» Your goal: In the personal reflection on multiple sclerosis, what type of the condition does the writer say they have?
[Opening Excerpted text section]
On the 14th day of December in the year 2018 of the Christian era, I have Relapsing-Remitting ms (RRms) I do not know why this condition afflicts me. I do not know how to rid myself of it. I do know that on this date I must live with this condition. I do not know how it may affect me, moment to moment. There are many things that I do not know and many things that nobody can answer me. I must not ask why, I must grieve as I will all my days, but I must learn to accept.
This is my lot in this life. I must make the choice to wipe away my tears. Learn to stand tall, pull my shoulders back and face this.
[Closing Excerpted text section]
[Opening Information given section]
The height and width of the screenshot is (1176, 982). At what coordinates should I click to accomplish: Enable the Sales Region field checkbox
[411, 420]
[Closing Information given section]
[Opening Information given section]
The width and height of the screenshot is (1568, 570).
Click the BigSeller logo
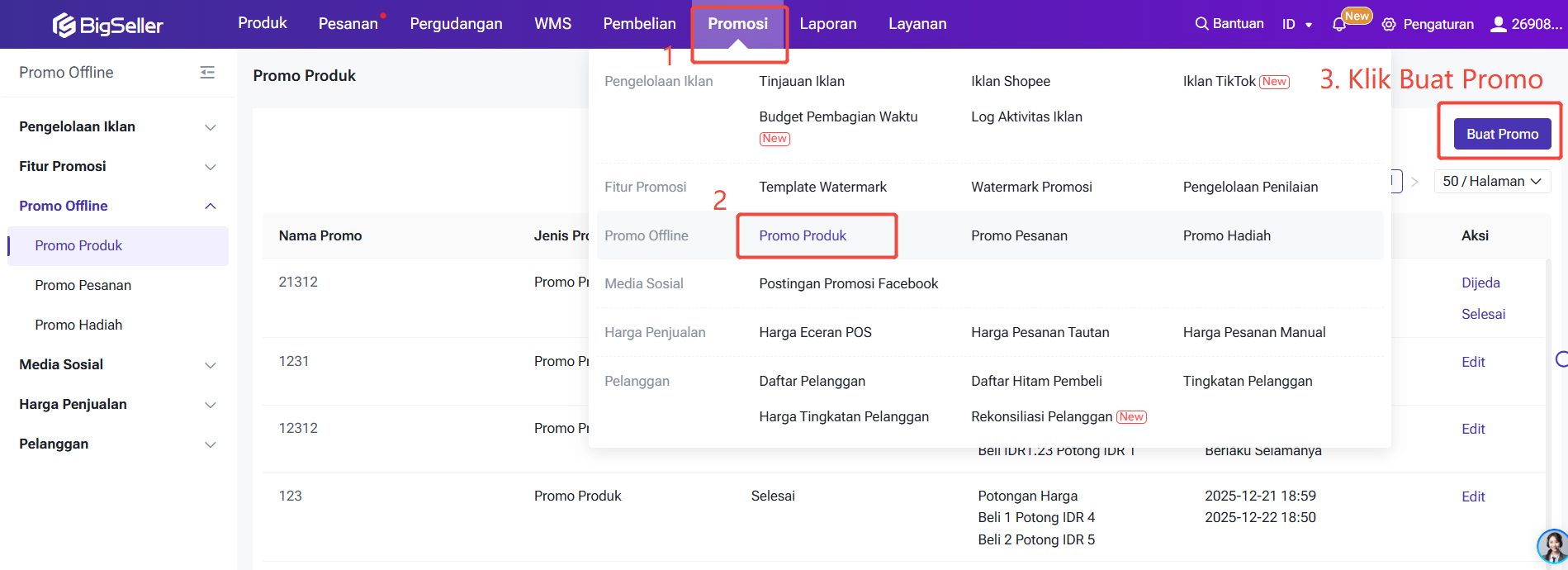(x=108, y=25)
[Closing Information given section]
[Opening Information given section]
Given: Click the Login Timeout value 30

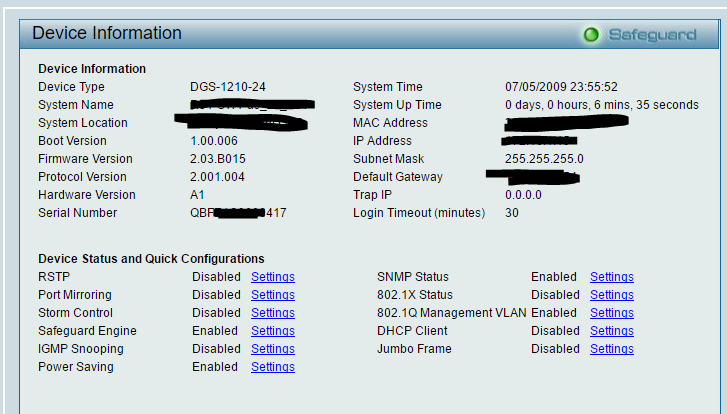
[Closing Information given section]
» Response below: Relapsing-Remitting MS (RRMS).